Are you trying to keep things in or out ?  would a net cover work for you instead ?


----------



## zozo (4 Dec 2020)

noobscaper said:


> Does plexiglass block a lot of PAR?



Much less than glass, because it's much clearer if not 100% clear...  And clear glass still contains a percentage Iron/metal oxide which gives it that green hue, Optiwhite glass contains less Iron oxide and still has a slight turquoise hue in it.


----------



## noobscaper (4 Dec 2020)

zozo said:


> Much less than glass, because it's much clearer if not 100% clear...  And clear glass still contains a percentage Iron/metal oxide which gives it that green hue, Optiwhite glass contains less Iron oxide and still has a slight turquoise hue in it.

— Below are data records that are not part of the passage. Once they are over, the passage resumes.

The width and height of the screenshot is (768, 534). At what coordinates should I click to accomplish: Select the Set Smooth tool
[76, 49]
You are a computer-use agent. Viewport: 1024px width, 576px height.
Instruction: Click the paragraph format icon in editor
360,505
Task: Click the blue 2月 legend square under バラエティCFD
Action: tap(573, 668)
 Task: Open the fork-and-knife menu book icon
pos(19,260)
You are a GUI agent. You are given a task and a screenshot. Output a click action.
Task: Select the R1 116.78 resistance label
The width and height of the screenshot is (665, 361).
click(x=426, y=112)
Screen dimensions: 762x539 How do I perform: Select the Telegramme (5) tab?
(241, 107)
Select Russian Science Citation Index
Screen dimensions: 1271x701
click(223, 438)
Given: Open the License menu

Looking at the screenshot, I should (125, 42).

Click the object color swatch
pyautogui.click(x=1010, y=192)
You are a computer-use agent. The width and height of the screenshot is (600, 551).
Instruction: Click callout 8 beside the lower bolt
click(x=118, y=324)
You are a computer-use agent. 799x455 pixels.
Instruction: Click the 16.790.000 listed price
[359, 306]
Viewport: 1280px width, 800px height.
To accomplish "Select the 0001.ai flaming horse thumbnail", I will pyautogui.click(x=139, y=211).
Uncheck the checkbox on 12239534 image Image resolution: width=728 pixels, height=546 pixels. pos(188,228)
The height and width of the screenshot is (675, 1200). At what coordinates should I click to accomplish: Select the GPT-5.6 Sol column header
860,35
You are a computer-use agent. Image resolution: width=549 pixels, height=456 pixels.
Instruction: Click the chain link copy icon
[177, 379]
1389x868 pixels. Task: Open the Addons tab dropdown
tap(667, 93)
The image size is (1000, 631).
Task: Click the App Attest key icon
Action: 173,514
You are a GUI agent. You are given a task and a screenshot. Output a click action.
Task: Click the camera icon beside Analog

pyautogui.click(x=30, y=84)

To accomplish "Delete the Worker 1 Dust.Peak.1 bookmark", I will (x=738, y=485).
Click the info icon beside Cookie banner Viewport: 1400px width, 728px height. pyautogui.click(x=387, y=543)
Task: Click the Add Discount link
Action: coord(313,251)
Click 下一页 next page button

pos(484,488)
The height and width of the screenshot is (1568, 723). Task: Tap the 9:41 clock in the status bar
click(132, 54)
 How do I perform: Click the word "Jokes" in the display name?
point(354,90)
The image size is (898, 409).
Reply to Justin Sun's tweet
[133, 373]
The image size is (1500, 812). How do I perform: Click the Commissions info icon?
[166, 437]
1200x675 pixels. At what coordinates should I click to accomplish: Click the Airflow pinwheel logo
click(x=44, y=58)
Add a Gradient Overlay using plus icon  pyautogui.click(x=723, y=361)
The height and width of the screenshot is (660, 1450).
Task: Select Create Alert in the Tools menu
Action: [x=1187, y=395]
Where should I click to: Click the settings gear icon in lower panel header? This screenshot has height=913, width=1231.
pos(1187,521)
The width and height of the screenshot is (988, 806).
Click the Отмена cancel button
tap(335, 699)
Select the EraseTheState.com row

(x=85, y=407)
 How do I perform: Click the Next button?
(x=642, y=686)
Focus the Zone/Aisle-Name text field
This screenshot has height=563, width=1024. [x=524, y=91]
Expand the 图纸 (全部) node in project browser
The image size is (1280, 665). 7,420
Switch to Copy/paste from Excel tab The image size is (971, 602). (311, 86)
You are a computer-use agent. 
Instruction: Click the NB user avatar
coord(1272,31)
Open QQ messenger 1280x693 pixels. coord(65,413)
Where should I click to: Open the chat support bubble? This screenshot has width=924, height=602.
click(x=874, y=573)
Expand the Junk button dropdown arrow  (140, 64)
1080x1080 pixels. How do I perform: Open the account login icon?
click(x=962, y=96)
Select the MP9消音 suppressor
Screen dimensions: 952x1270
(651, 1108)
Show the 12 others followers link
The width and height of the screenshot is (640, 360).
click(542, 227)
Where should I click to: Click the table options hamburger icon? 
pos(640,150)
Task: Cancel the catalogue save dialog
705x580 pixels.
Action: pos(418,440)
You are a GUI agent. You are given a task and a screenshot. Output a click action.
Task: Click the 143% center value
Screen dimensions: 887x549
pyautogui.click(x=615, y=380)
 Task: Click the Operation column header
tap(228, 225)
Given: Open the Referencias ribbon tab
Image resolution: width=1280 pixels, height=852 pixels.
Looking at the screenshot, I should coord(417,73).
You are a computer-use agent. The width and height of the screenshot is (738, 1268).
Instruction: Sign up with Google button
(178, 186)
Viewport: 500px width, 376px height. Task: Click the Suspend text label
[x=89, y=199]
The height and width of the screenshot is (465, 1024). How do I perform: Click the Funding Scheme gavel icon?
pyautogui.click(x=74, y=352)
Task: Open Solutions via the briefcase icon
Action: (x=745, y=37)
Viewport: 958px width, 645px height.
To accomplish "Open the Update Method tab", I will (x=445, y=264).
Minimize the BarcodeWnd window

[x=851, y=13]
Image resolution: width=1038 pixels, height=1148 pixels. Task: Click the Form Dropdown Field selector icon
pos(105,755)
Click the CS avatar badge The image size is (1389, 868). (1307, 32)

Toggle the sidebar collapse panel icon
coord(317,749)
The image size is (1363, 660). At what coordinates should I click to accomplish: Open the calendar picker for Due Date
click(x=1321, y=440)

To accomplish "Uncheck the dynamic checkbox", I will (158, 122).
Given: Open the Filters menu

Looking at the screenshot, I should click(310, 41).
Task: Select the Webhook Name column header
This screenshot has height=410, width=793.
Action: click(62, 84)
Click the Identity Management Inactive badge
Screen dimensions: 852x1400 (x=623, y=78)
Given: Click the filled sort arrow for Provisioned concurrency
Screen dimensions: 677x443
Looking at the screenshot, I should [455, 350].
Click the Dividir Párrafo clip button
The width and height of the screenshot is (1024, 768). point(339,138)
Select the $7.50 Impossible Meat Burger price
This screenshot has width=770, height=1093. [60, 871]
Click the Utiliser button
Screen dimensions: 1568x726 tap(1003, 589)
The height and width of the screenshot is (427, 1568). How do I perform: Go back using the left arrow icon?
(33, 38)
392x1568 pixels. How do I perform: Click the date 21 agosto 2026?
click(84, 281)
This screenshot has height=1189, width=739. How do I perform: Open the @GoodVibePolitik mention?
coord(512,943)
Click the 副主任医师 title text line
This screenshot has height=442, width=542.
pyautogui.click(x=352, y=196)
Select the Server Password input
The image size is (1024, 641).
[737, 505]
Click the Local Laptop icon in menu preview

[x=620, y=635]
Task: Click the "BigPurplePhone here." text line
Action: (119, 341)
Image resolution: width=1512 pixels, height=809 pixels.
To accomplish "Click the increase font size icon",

Would multiwall polycarbonate be better? That's my guess because it has air instead of plastic inside. 2x cheaper too...


----------



## dw1305 (4 Dec 2020)

Hi all, 


noobscaper said:


> Would multiwall polycarbonate be better?


I've used 10mm twin-wall polycarbonate roofing sheet, and it works pretty well. 

You need to seal the cut edges to stop water getting in and allowing algae to grow in the channels. I just taped the edges up with "10mm polycarbonate Sheet Aluminium Sealing Tape", but there must be a neater solution. 

cheers Darrel


----------



## zozo (4 Dec 2020)

dw1305 said:


> but there must be a neater solution.


It's as you say it's roofing material and there are standard cover strips/profiles available. But any hardware store might have plastic/pvc/aluminium U or L profile in stock... If it's 10mm sheet, then a 12mm U or L profile is at least 10mm internal and fits snugly over it, then glue it or screw it on. 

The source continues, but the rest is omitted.